▸ **TASKS TO COMPLETE**:
[1] In the passage on teaching letters through multisensory instruction, what percentage of reading is said to be lower case?
[2] Continue the passage on teaching letters through multisensory instruction from where it ends.

▸ **EXERCISE PASSAGE**:
▼

Right now, at home, for very little investment, you can try one thing that is often very helpful, which is multisensory instruction.
Stop just trying to teach him a letter by showing and telling.
Rather, get a good printing guide that gives proper directionality for letters and follow it faithfully. The consistent directionality is vital because it gets the information into muscle memory (kinesthetic) and it leads to consistent and easy writing later. Make photocopies of the printing guide using the enlargement feature, copy a couple of times if necessary, until you get the letters a couple of inches high with the directionality arrows well visible, then cut them apart and save them in an envelope to do one at a time. Do *lower-case only* for the first while — 95% of reading is lower case, and also the letters are more distinct visually.
Also get a medium-sized whiteboard or a small blackboard and appropriate markers or chalk. It’s passable to put them on a table, but much better on a sloped surface like an easel, or if he can stand for twenty minutes, on the wall. The idea is to get a surface that he can work on with *no* hand pressure and make nice large swooping motions to form letters easily. Small writing comes much later; don’t worry about it for now.
Take one letter at a time, lower-case, and tape the large model to the top or side frame. Have his trace the letter in *correct* directionality, with as few pen lifts as possible, using his fingertip. At the *same time* he is tracing it, have him say either the *sound* of the letter, or both the name and the sound since he has already started names. The sound is important because that’s what you actually use in reading; letter names can actually confuse the real beginner. So he traces the letter and says “ay - ah” or “bee - buh” and so on. Saying the sound at the same time as doing the motion is important to get things into memory.

▲

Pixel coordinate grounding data

▼

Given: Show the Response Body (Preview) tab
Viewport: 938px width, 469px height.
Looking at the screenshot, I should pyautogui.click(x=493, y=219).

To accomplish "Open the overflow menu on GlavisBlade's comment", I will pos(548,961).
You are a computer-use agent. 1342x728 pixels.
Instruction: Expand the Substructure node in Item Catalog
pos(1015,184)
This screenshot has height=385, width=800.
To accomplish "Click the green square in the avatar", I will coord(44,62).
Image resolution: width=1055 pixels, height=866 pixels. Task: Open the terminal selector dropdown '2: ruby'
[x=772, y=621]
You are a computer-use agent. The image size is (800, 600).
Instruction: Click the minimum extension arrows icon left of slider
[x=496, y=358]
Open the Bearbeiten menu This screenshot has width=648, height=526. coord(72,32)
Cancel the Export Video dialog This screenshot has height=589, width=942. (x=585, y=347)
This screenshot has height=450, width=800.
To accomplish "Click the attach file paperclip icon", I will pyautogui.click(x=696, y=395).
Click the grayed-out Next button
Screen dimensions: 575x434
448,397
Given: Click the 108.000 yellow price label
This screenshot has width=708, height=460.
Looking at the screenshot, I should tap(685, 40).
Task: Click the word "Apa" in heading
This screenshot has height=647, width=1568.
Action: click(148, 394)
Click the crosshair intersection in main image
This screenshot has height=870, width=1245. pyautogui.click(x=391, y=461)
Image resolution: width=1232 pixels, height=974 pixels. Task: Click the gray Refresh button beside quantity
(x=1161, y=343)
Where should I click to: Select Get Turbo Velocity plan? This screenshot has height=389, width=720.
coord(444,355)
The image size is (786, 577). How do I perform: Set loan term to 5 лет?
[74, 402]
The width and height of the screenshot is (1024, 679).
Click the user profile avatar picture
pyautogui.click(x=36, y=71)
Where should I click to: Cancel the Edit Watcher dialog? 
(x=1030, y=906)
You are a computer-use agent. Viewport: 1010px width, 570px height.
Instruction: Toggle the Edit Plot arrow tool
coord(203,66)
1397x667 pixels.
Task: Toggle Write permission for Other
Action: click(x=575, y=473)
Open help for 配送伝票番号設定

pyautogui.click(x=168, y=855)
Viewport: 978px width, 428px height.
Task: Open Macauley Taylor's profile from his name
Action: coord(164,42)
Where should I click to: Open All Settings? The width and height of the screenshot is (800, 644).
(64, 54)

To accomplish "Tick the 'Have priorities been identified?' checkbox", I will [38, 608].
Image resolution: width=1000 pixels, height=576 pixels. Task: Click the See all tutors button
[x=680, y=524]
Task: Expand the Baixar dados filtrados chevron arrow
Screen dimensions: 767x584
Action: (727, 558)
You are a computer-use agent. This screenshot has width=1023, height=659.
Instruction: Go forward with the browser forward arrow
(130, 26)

▲

▸ **ANSWERS BY ITEM NUMBER**:
[1] 95%

[2]
Then have him copy the letter on the board using large fluid motions — if he does it six inches high, good. As he is forming the strokes, for many kids it is helpful to give a description of the motions: “b — start at the top, way up; sli-i-i-ide down to the bottom; now slide back up to the middle; now bounce around the ball and all around and back.” (*Only* if the child has a real verbal comprehension disorder do you leave this out.)
One letter a day is a good idea. Start with two or three letters that are very distinct — say for example a, m, and t (round, two bumps, and tall stick). Have him say name and sound *each and every time” he forms the letter. “around-up-down — ah — around-up-down —ah … “
Then do a page or two or three on the *same* letter in a good phonics workbook — a page identifying words that start with “mmm”, a page writing m’s, a page with some other activities with m’s, etc.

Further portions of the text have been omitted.